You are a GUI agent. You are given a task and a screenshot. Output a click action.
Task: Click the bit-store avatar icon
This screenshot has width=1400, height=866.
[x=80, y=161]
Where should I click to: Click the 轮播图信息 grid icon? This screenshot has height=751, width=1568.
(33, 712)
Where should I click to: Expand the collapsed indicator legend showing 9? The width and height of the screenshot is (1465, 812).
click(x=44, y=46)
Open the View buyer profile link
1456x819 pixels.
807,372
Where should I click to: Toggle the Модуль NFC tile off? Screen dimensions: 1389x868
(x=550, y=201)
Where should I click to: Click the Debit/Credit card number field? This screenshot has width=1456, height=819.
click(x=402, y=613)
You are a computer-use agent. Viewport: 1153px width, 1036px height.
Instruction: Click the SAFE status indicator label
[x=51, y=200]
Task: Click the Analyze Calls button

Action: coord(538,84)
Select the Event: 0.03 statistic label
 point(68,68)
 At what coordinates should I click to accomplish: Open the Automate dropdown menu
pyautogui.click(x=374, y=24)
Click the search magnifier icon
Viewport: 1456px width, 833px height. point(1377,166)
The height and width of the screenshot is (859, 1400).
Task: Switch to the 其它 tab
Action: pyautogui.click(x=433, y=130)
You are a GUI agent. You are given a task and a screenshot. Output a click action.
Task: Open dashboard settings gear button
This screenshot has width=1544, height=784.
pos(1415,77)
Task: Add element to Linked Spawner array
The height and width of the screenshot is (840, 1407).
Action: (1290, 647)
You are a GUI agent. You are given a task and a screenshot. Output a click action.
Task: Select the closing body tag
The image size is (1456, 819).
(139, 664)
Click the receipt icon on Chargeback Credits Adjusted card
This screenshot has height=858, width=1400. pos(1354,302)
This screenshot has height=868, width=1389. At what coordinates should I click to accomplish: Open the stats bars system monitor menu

---

WORK INSTRUCTIONS:
Retype the entries shown above. Keep every word exactly as it is.

SOLUTION TO THIS PROBLEM:
You are a GUI agent. You are given a task and a screenshot. Output a click action.
Task: Click the bit-store avatar icon
This screenshot has width=1400, height=866.
[x=80, y=161]
Where should I click to: Click the 轮播图信息 grid icon? This screenshot has height=751, width=1568.
(33, 712)
Where should I click to: Expand the collapsed indicator legend showing 9? The width and height of the screenshot is (1465, 812).
click(x=44, y=46)
Open the View buyer profile link
1456x819 pixels.
807,372
Where should I click to: Toggle the Модуль NFC tile off? Screen dimensions: 1389x868
(x=550, y=201)
Where should I click to: Click the Debit/Credit card number field? This screenshot has width=1456, height=819.
click(x=402, y=613)
You are a computer-use agent. Viewport: 1153px width, 1036px height.
Instruction: Click the SAFE status indicator label
[x=51, y=200]
Task: Click the Analyze Calls button

Action: coord(538,84)
Select the Event: 0.03 statistic label
 point(68,68)
 At what coordinates should I click to accomplish: Open the Automate dropdown menu
pyautogui.click(x=374, y=24)
Click the search magnifier icon
Viewport: 1456px width, 833px height. point(1377,166)
The height and width of the screenshot is (859, 1400).
Task: Switch to the 其它 tab
Action: pyautogui.click(x=433, y=130)
You are a GUI agent. You are given a task and a screenshot. Output a click action.
Task: Open dashboard settings gear button
This screenshot has width=1544, height=784.
pos(1415,77)
Task: Add element to Linked Spawner array
The height and width of the screenshot is (840, 1407).
Action: (1290, 647)
You are a GUI agent. You are given a task and a screenshot. Output a click action.
Task: Select the closing body tag
The image size is (1456, 819).
(139, 664)
Click the receipt icon on Chargeback Credits Adjusted card
This screenshot has height=858, width=1400. pos(1354,302)
This screenshot has height=868, width=1389. At what coordinates should I click to accomplish: Open the stats bars system monitor menu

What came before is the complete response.